Aligned with our intuition, smoother movements are related to higher skill, as well as recovery following neurological injury. Despite the almost obvious intuitive concept of movement smoothness, (1) there are few methods to quantify it, that is, to assign a number indicating the “amount of smoothness” of a movement, (2) these methods are not yet standardised, and (3) smoothness values may differ depending on the movement sensor technology used.
Movement sensors, such as those commonly found in phones and fitness trackers, are becoming more and more common in everyday electronics, and provide an opportunity to more easily measure movement smoothness.
These sensors, called inertial measurement units (IMUs), ‘detect movement’ (by measuring translational acceleration and rotational velocity). One challenge with these measurements is that they cannot be directly used with methods that measure movement smoothness.
This paper takes a deep dive into the basic physics of inertial measurement units and movement smoothness to: (a) bring to light the various theoretical and practical issues in using existing measures of movement smoothness on data from inertial measurement units, and (b) propose an alternative method to quantify smoothness directly using these sensors.

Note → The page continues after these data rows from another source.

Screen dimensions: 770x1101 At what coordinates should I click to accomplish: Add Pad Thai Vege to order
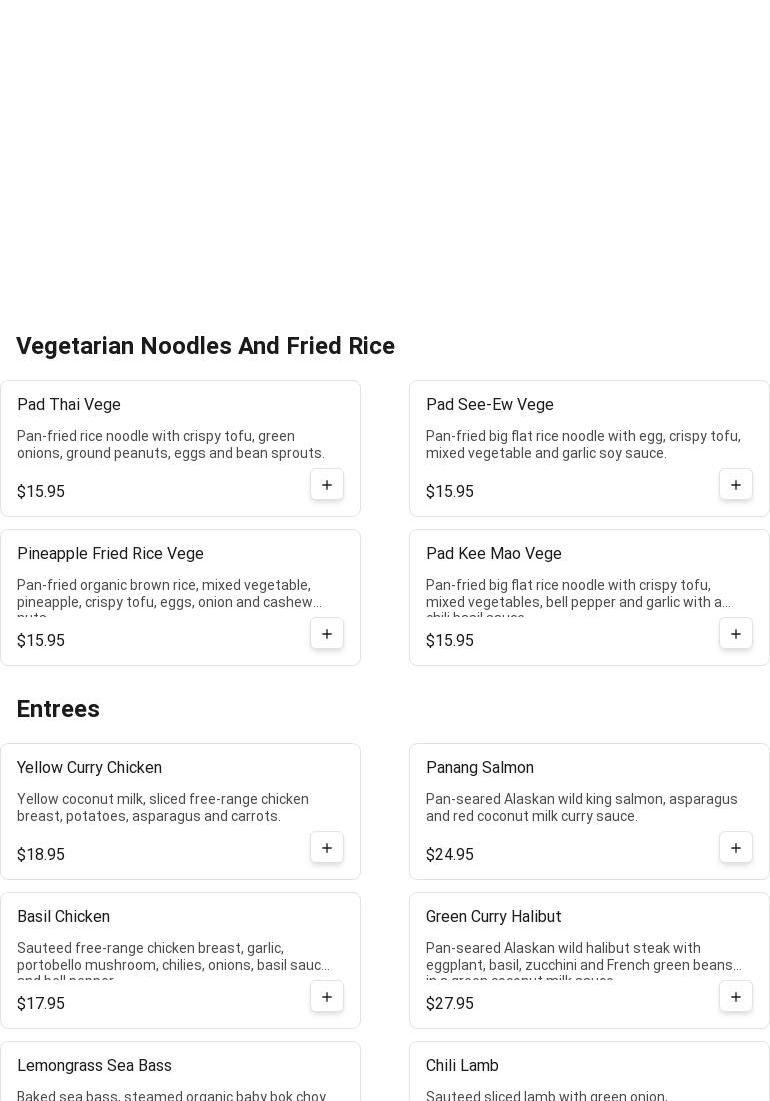(327, 485)
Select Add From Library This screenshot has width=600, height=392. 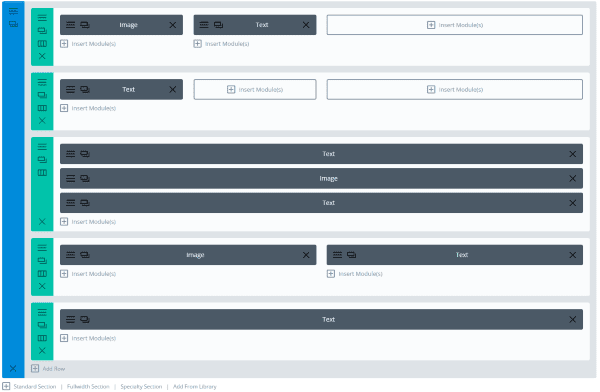coord(195,387)
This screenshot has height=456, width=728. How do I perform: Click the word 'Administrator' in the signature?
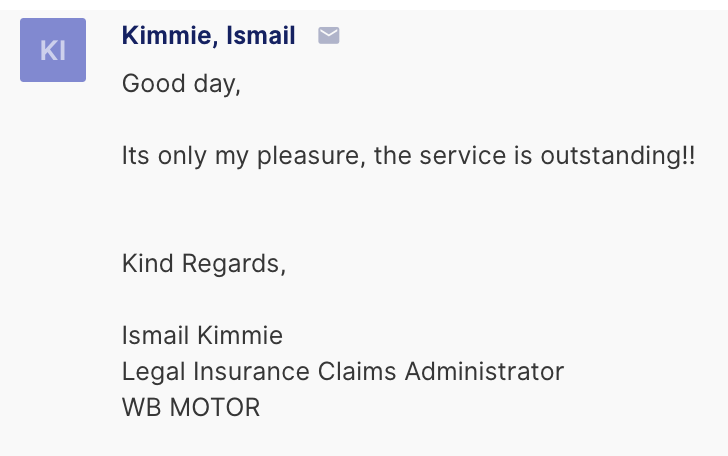(x=484, y=371)
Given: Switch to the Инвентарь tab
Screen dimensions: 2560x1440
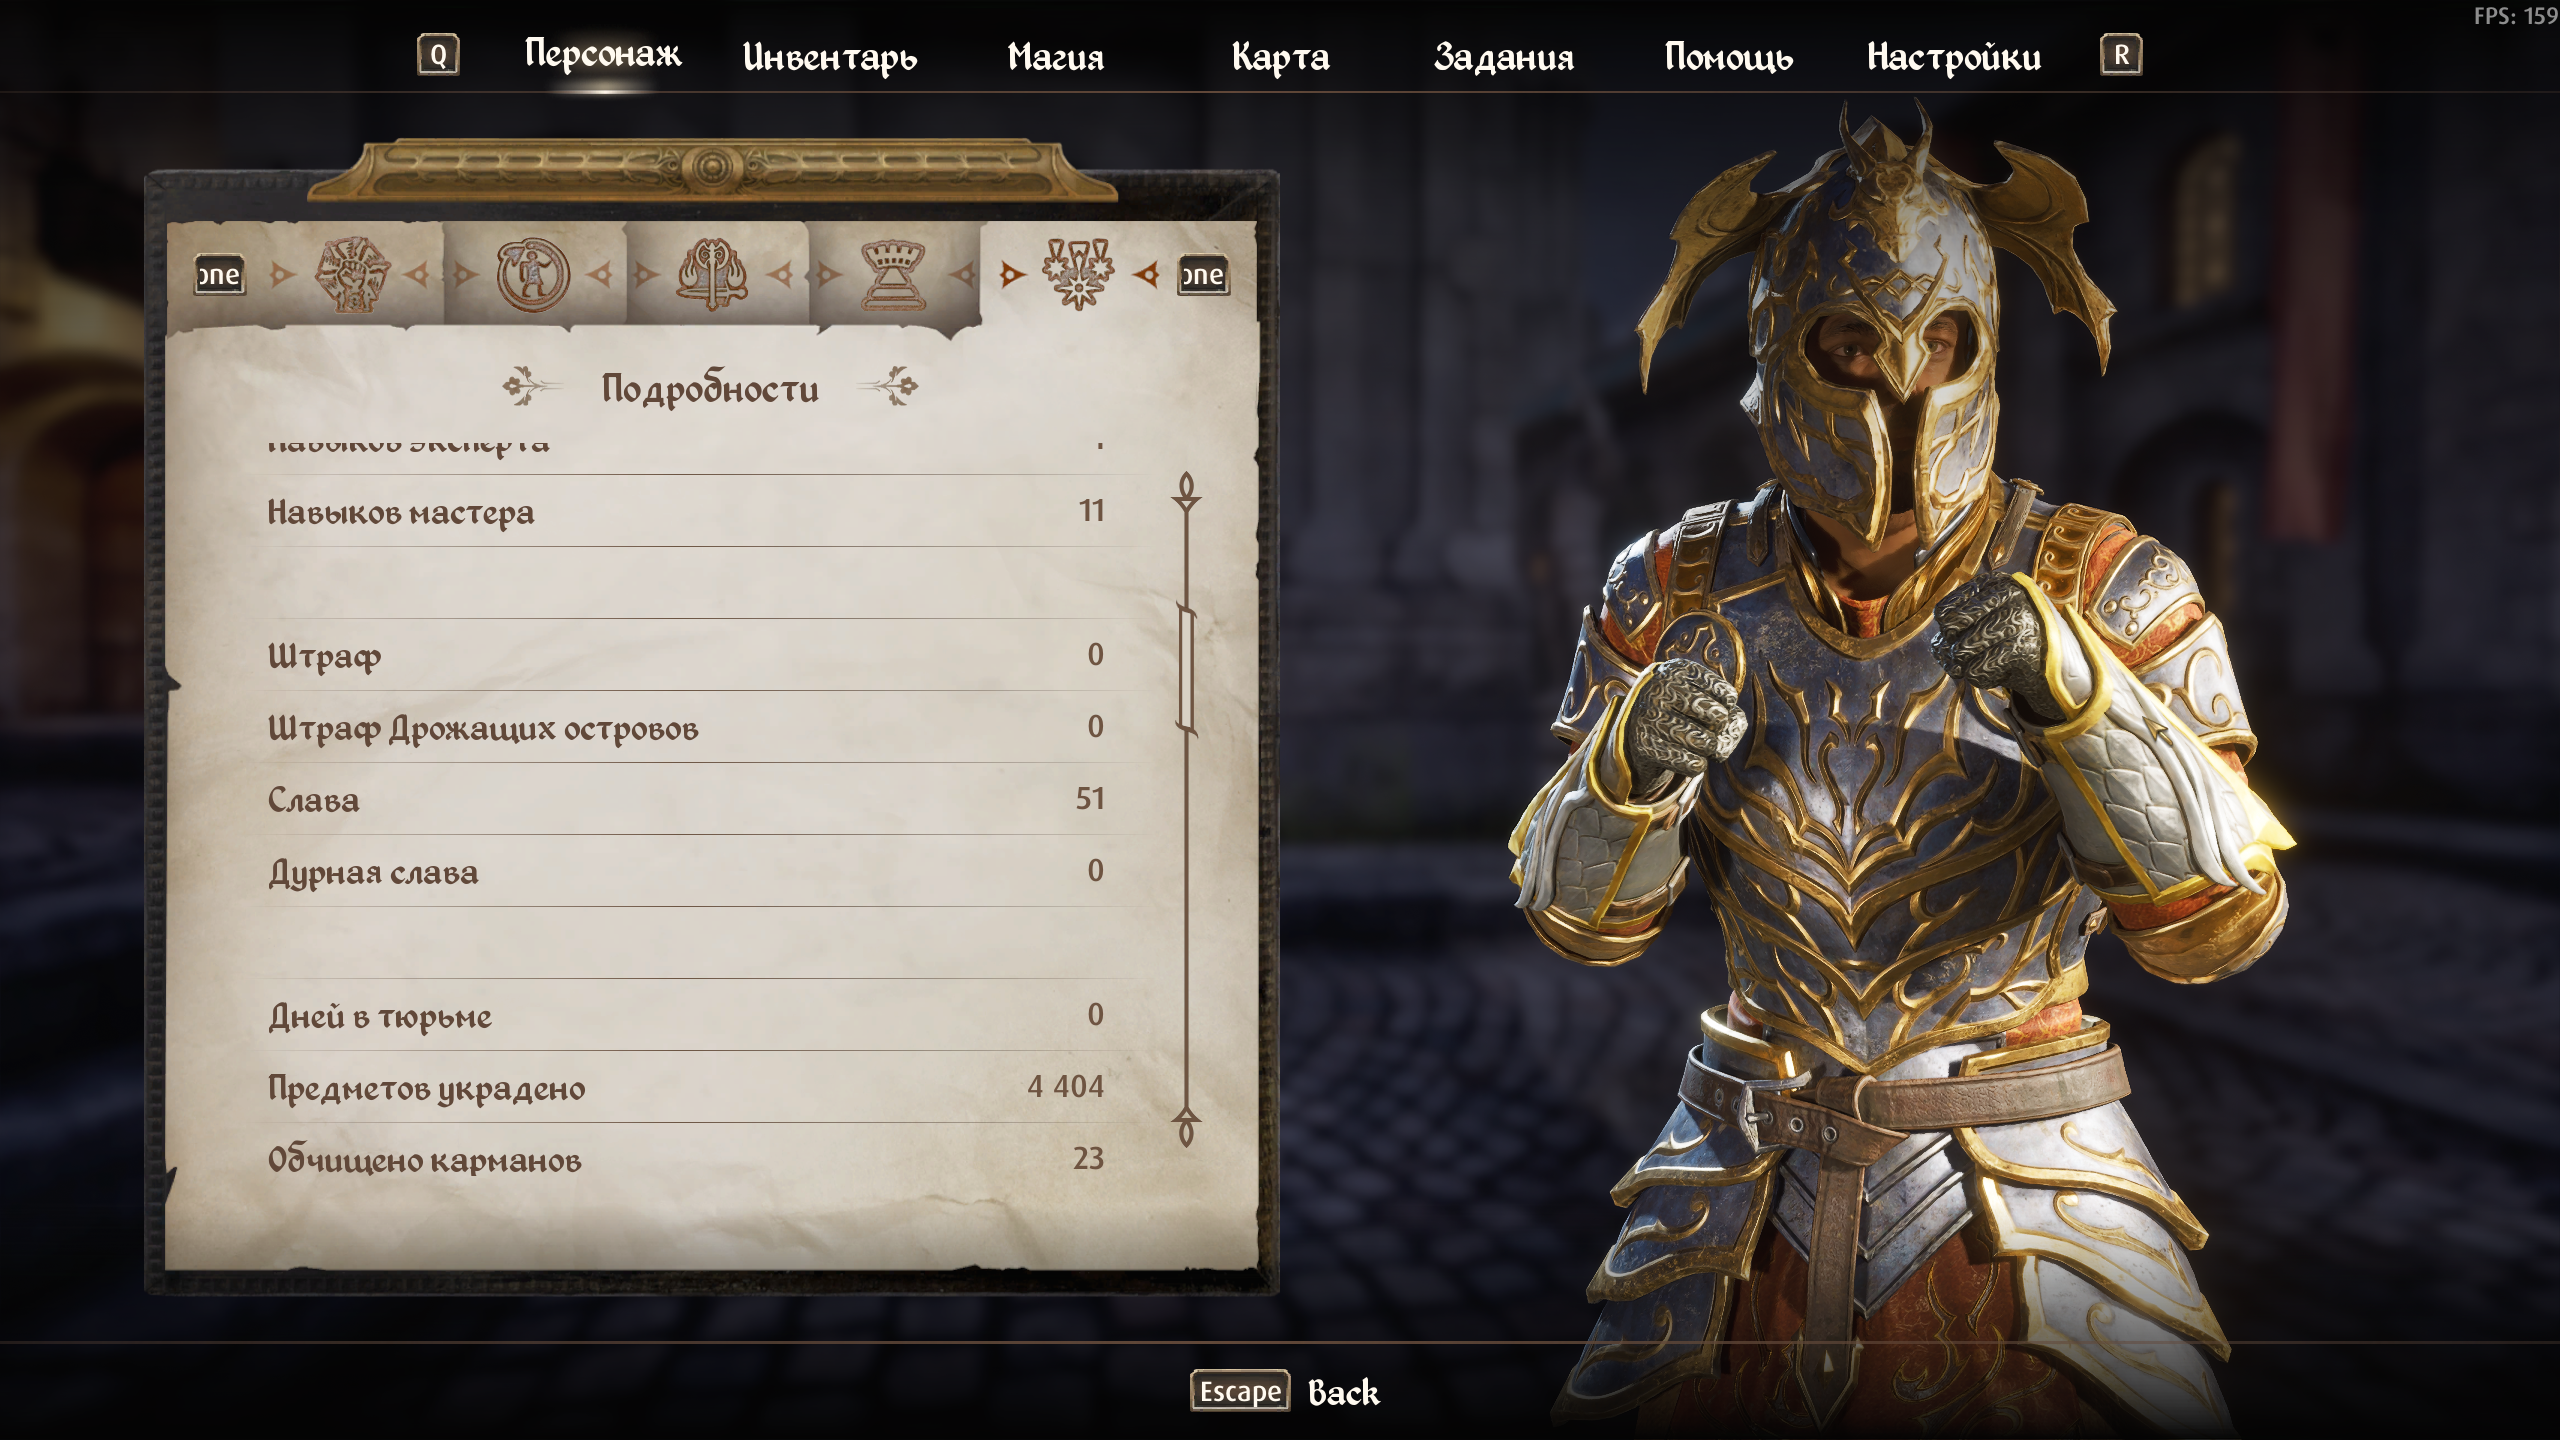Looking at the screenshot, I should (830, 57).
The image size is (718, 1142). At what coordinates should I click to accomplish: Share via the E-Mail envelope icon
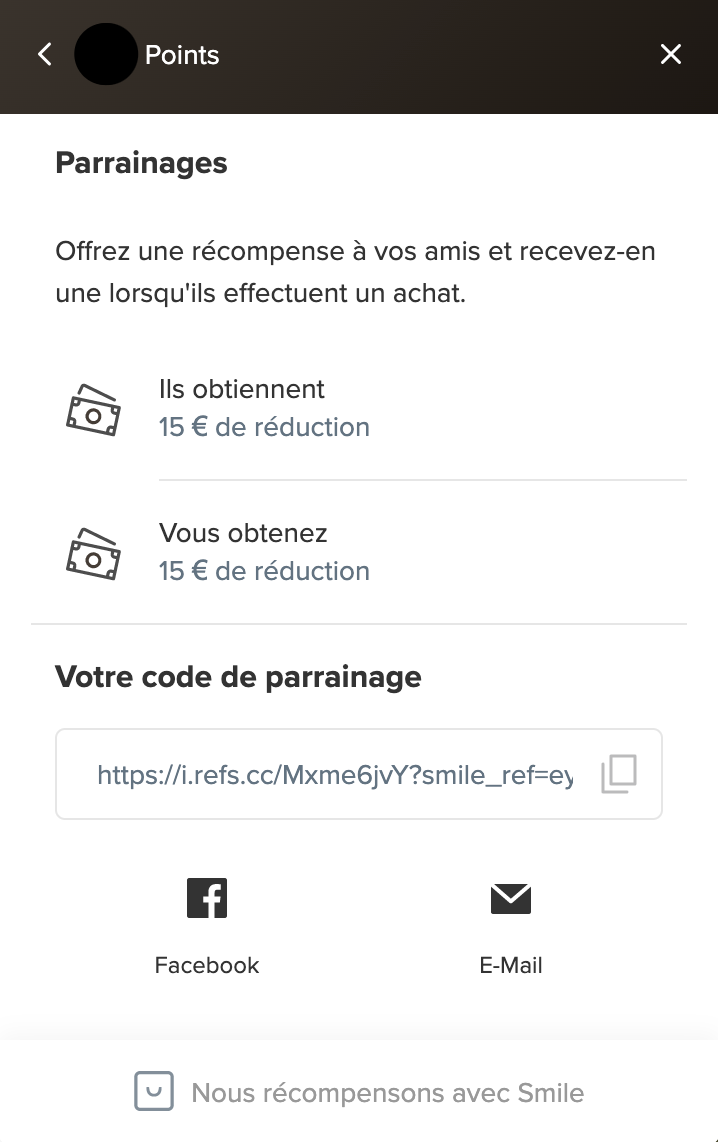[511, 898]
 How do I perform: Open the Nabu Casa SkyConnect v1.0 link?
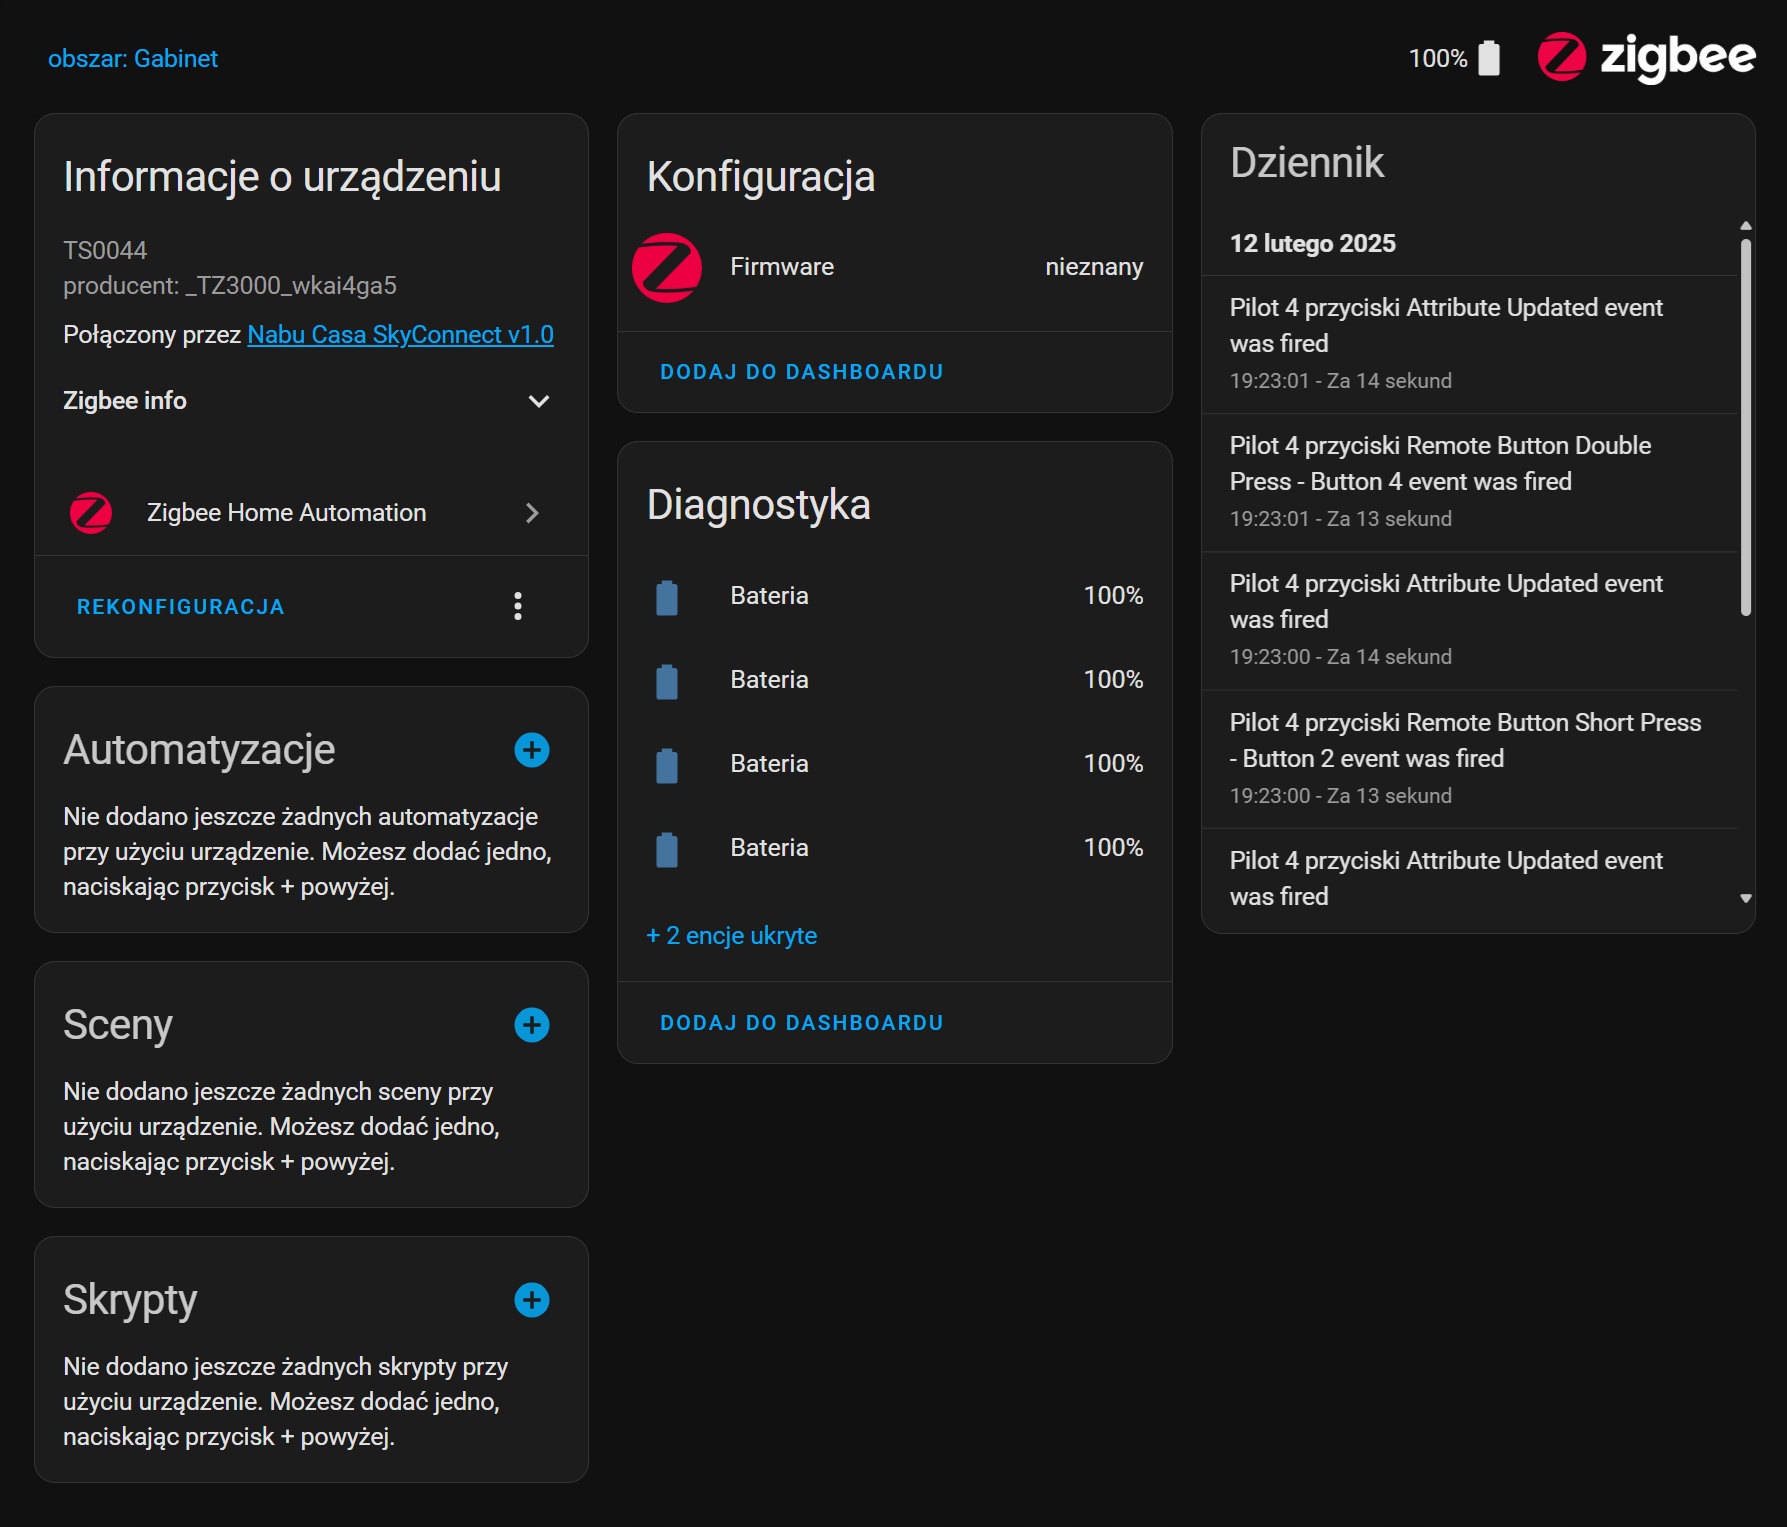[400, 335]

In summary: movement smoothness can be reliably calculated from inertial measurement units, but *much care* needs to be taken when doing so. Smoothness measures are affected by gravity, insufficient information measured by IMUs, noise, and more – which are detailed in the paper.
We hope that this paper will promote more consistent and widespread use of the appropriate methods to quantify movement smoothness to benefit the study of human movement and rehabilitation.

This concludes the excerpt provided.